The approach chosen be the project - the provision of pit latrines, household water treatment devices, hand-washing stations and intensive education – is assuring me that simple, affordable and sustainable technologies coupled with good hygiene practices, such as washing hands after visiting the latrine, are also promoted. Hygiene promotion leading to hygiene behaviour changes is a key part of success in such projects. Excluding it would withhold communities getting full health benefits of their new facilities.

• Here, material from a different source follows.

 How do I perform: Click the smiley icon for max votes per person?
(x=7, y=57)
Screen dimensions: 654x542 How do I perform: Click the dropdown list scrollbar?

I have worked a number of years in a rural drinking water programme in Cameroon which promoted behaviour changes as well. The provision of facilities alone does not make great changes. My Cameroonian colleagues started early including women in managing water facilities and invited the community and women in particular to take part in hygiene lessons. By understanding prevalent taboos and beliefs in a given community and the design of culturally appropriate facilities changes will be made and they will last. Not to forget that interventions should preserve always the dignity of women and girls.
It is known that women influence hygiene in the home to a great extent. Hygiene and sanitation educational programmes for village communities and neighbouring primary and secondary schools included drama shows by the Cameroonian field workers and villagers and were an integral part of the drinking water programme mentioned. The role of good hygiene in the control of water- and sanitation-related diseases is crucial. One should not forget that 1.1.billion people on the planet don’t have access to clean drinking water. That’s one in six. 2.6 billion people are still looking for a toilet.